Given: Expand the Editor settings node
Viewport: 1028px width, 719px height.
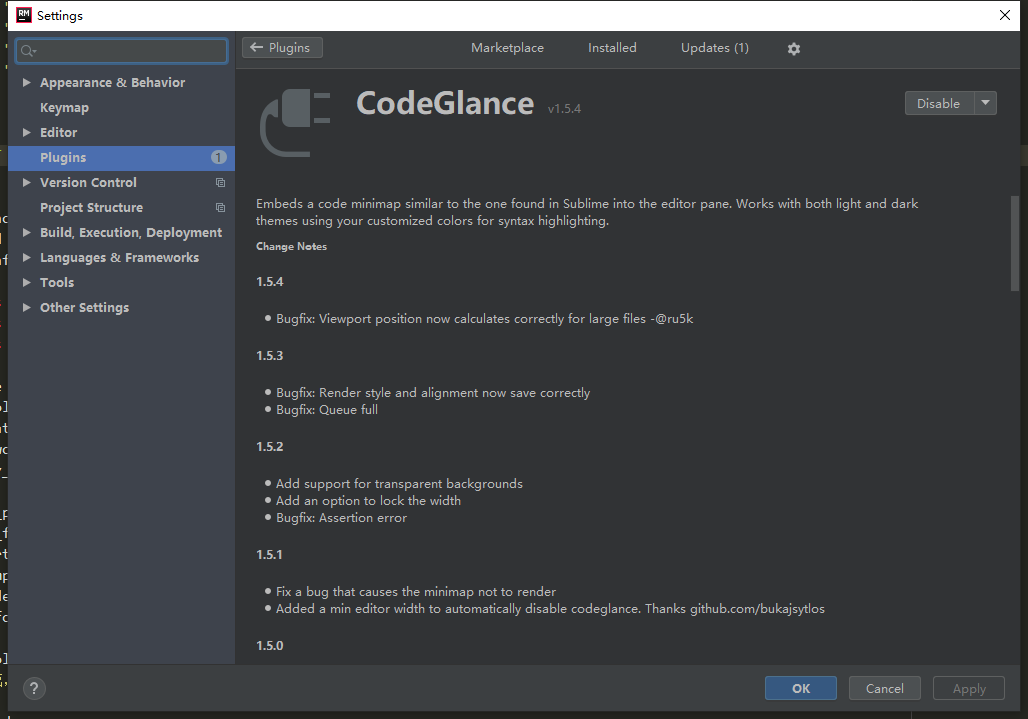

* * *

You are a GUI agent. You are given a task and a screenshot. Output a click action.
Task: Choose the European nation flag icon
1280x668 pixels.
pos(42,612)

---

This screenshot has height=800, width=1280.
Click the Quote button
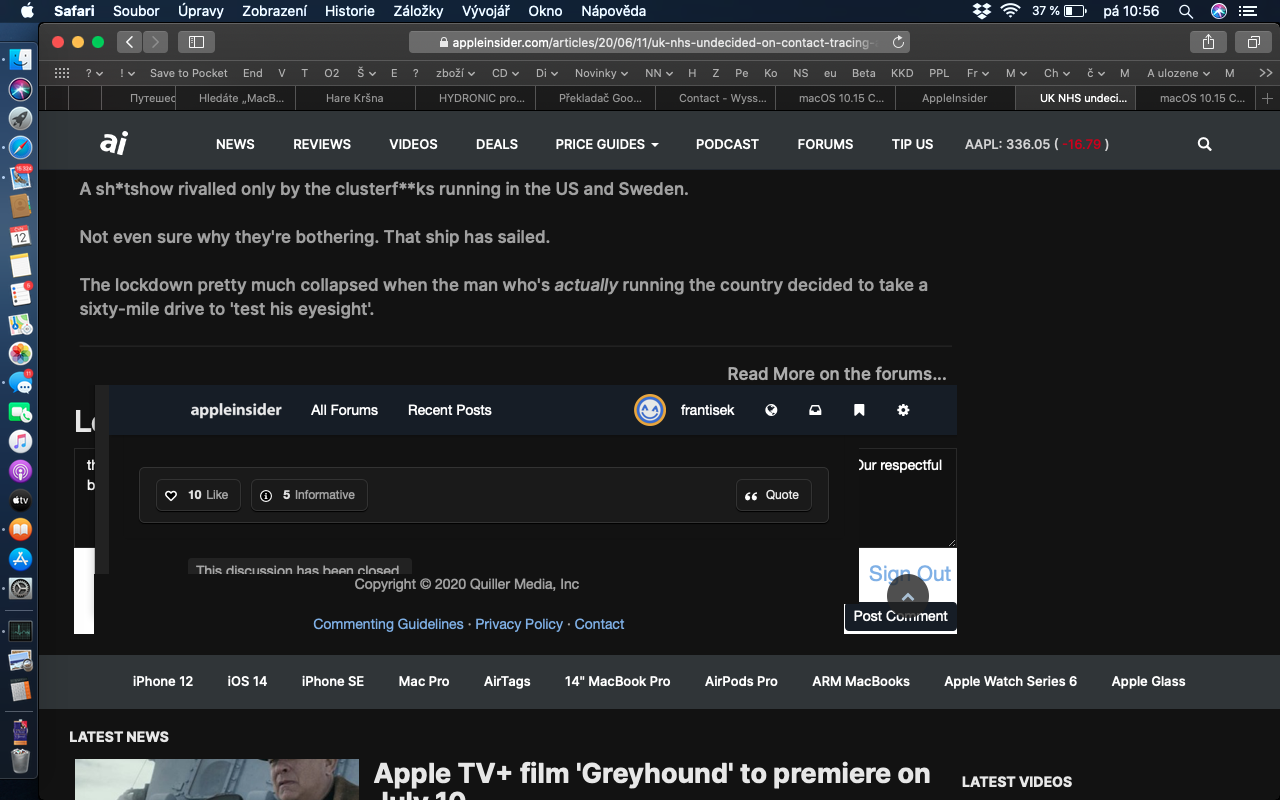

▶ **PROBLEM TO WORK ON**
Wherever a line contains the string "screenshot", copy that line from the data.

▶ **OUTPUT FOR THIS EXERCISE**
You are a GUI agent. You are given a task and a screenshot. Output a click action.
This screenshot has height=800, width=1280.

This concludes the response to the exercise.